A linear layer takes a set of inputs, and for each node in its layer it sums weights*inputs to calculate the node output. This output is then fed to the next layer (or is the network output if it's the final layer).
Neural network architectures are often static, what you define before training is the final architecture for the network. If your network is too small to model the dataset, it's often thrown away and a new network created with new random values.
How can we avoid re-learning what was already learned if we want to add nodes to our network?
Defining our goals
- Don't increase the loss at expansion time.
- Start from a state that can be learned from.
- Add addition nodes to the layer.
- Expand multiple times throughout training, to hopefully reduce overall training compute required (unconfirmed).

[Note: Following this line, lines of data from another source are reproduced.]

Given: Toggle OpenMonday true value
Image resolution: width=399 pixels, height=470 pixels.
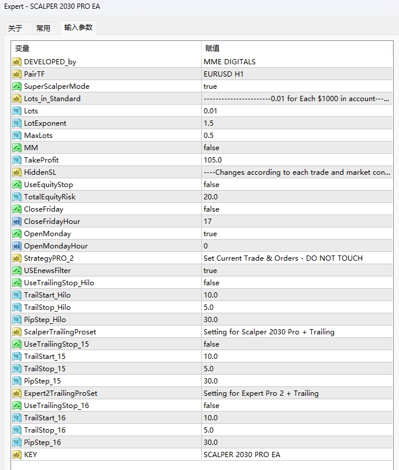Looking at the screenshot, I should [210, 234].
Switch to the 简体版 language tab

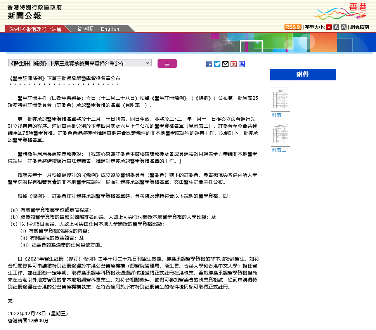[x=85, y=29]
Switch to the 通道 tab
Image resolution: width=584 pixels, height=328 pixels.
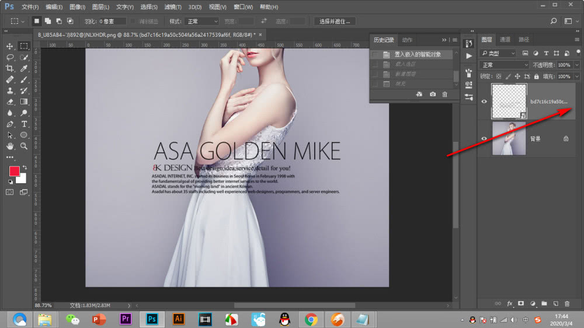click(x=505, y=40)

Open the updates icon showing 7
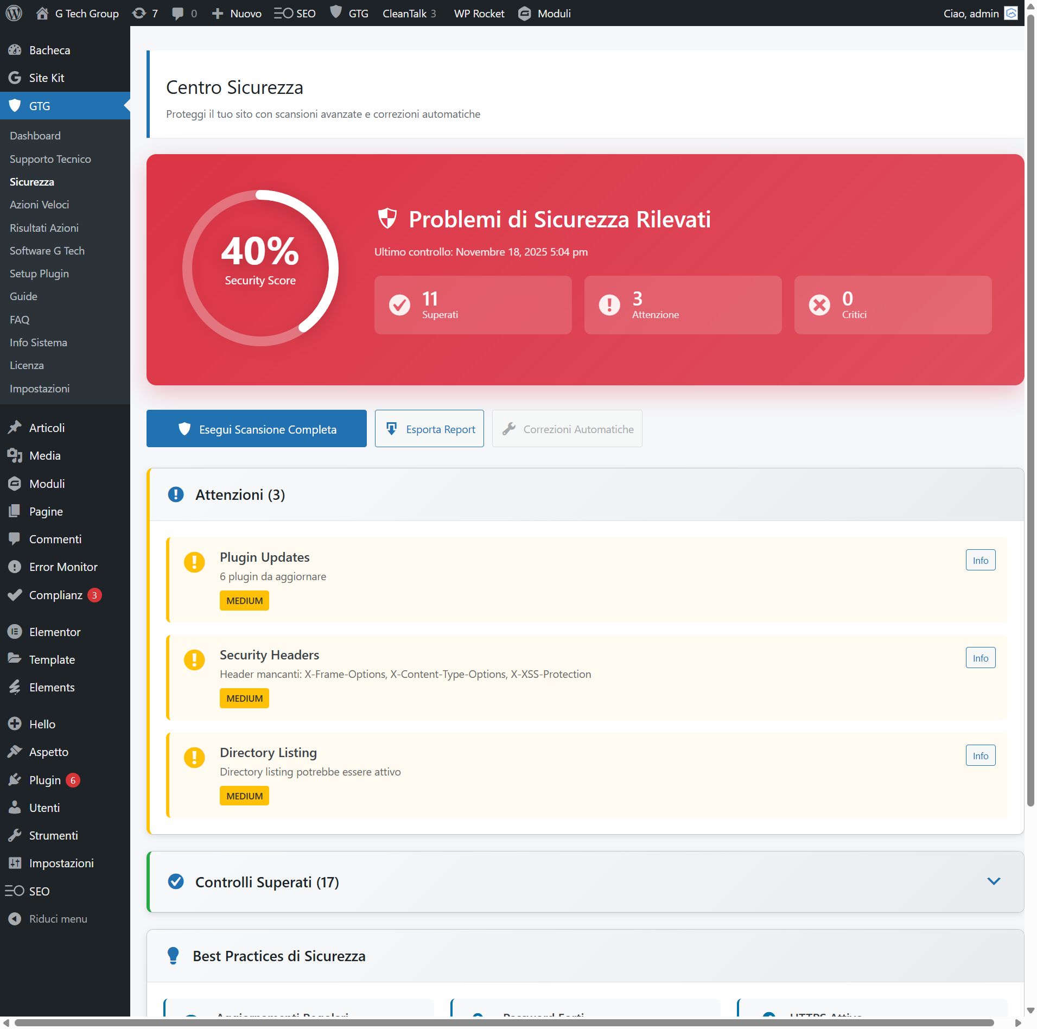pos(144,13)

- Re-use an existing model with expanded
To expand the linear layer, we need new weights for calculating the node, as well as new weights for the next layer to use the nodes output.
The code for this would look something like
self.linear2.weight = torch.nn.Parameter(torch.cat((self.linear2.weight, torch.zeros(self.output_dims, new_node_count)), dim=1))
self.linear.weight = torch.nn.Parameter(torch.cat((self.linear.weight, torch.rand(new_node_count, 2)), dim=0))
self.linear.bias = torch.nn.Parameter(torch.cat((self.linear.bias, torch.zeros(new_node_count))))
A fully working minimal example of this can be found here.
Let's review this against our goals.
Same loss as the previous network
With a weight of zero as above, all contribution of the new nodes to the loss would be exactly zero.
State that can be learned from
The core of most deep learning is gradient descent. This works by following the gradients of our loss function for each weight in our network, thus minimizing loss.
The question then is whether our new nodes have a gradient for our newly added weights of zero.
The gradient of a layer can be viewed as the following, where
w_next is the weights to the next layer,
d_next is the error from the next layer, and
output_current is the output of the layer in question.
grad = w_next * d_next * output_current
With the above, I'd answer yes.
- Setting linear layer output weights and input weights to all zeros.
- This leads to the derivative of all the new weights added to always be zero.
- Setting a linear layer weight (output or input) to zeros and the other to a specific value (not random).
- This would result in all expanded nodes having the same values with no way to escape.
- Copying an existing node and halving its output weights.
- In this case the node would be "collapsed" causing the 2 nodes to always have the same value. This doesn't help with learning, but increases compute. I'd expect perturbing the values some small amount to still run into this given enough time while still increasing loss at expansion time.